Summary
-------
This CSR refers to the latest iteration of the Foreign Function & Memory API originally targeted for Java 17, with the goal of further consolidating the API, as well as addressing the feedback received so far from developers.
Problem
-------
Real-world use of the Foreign Function & Memory APIs revealed some remaining usability issues, listed below:
* There is an asymmetry between the allocation API (`SegmentAllocator`) and the dereference API. More specifically, when allocating a segment from an existing Java value/array, a `SegmentAllocator` also accepts the `ValueLayout` corresponding to the value/array element, so that necessary alignment constraints and endianness can be applied. But the static dereference methods in `MemoryAccess` do not take any layout argument; instead, they optionally accept a `ByteOrder` argument, to perform byte swapping. This asymmetry can lead to subtle mistakes, where a segment is allocated as an array whose element is defined by a given layout, but then the array is accessed in ways that are incompatible with that layout.

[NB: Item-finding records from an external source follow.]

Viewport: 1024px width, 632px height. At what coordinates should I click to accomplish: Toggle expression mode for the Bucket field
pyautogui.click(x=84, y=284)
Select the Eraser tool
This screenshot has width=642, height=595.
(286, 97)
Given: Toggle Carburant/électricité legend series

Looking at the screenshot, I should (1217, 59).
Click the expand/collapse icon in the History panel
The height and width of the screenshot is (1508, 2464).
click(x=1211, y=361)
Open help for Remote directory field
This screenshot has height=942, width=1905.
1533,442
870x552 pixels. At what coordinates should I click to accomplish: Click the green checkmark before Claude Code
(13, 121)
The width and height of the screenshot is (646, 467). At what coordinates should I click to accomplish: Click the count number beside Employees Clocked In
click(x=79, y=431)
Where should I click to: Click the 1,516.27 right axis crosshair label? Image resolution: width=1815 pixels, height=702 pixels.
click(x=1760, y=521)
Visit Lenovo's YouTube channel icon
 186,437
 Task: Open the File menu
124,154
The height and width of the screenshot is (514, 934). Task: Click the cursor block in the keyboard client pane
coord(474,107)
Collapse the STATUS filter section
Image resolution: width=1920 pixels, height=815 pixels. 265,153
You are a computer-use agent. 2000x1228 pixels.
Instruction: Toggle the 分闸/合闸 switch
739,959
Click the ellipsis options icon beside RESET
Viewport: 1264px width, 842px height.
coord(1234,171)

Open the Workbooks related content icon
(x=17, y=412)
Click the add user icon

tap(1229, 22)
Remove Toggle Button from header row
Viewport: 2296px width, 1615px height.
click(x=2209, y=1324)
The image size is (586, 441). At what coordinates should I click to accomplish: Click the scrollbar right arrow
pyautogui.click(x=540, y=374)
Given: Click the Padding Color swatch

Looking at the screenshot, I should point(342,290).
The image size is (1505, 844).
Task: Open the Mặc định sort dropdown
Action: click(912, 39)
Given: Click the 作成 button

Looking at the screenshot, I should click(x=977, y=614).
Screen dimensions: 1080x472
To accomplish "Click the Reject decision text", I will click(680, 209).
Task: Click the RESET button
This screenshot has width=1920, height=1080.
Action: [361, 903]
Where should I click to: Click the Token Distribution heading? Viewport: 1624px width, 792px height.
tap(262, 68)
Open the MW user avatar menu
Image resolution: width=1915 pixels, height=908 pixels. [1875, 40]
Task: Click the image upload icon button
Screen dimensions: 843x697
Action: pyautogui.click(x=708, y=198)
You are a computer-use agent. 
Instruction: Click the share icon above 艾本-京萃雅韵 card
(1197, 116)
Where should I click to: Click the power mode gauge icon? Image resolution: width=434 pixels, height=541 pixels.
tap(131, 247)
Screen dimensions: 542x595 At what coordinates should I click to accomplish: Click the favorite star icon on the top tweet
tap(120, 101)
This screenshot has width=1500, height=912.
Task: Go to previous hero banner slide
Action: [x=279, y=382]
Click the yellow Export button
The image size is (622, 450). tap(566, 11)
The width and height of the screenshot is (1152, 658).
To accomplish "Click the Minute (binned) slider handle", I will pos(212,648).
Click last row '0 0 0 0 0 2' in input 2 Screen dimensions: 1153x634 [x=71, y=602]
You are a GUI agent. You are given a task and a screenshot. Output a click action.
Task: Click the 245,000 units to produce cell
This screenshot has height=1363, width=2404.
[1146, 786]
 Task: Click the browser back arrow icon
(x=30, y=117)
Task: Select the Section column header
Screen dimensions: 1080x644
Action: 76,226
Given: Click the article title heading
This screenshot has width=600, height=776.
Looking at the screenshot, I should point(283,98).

* Some useful data types (`boolean` and `MemoryAddress`) are not supported by memory access var handles.
* The API makes excessive use of static methods. There is a class `MemoryAccess` containing several static dereference methods (see above), and the `CLinker` class also contains several static helper functions to e.g. convert a Java string to a C string and back.
* The `MemoryAddress` class is an entity with its own `ResourceScope` object. The reason for this choice is that a client can e.g. request the base address of a memory segment, and expect the address to keep a reference to the segment scope. But making `MemoryAddress` a scoped entity creates confusion in the more common case where an address is returned by a native call, in which case no spatial, nor temporal bounds are available.
* Memory layouts interacting with the `CLinker` API needs to be constructed in a special way; they need to embed special *layout attributes* which encode additional information which allows the linker runtime to classify the argument correctly, when a new downcall method handle is created. Also, there seems to be some redundancy in how downcall method handles are created: clients have to pass both a `FunctionDescriptor` *and* a `MethodType`, even though, in most cases, the information in the `MethodType` can be inferred from that in the `FunctionDescriptor`.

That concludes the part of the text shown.